ABOUT THIS EXERCISE> Each entry should be quoted word for word, including every mark of punctuation.

===== RECORDS SUPPLIED =====

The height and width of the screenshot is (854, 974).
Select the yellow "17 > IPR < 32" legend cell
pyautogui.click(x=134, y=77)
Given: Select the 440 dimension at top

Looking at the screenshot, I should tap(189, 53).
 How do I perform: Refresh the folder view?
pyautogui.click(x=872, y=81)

=====

ANSWER>
The height and width of the screenshot is (854, 974).
Select the yellow "17 > IPR < 32" legend cell
pyautogui.click(x=134, y=77)
Given: Select the 440 dimension at top

Looking at the screenshot, I should tap(189, 53).
 How do I perform: Refresh the folder view?
pyautogui.click(x=872, y=81)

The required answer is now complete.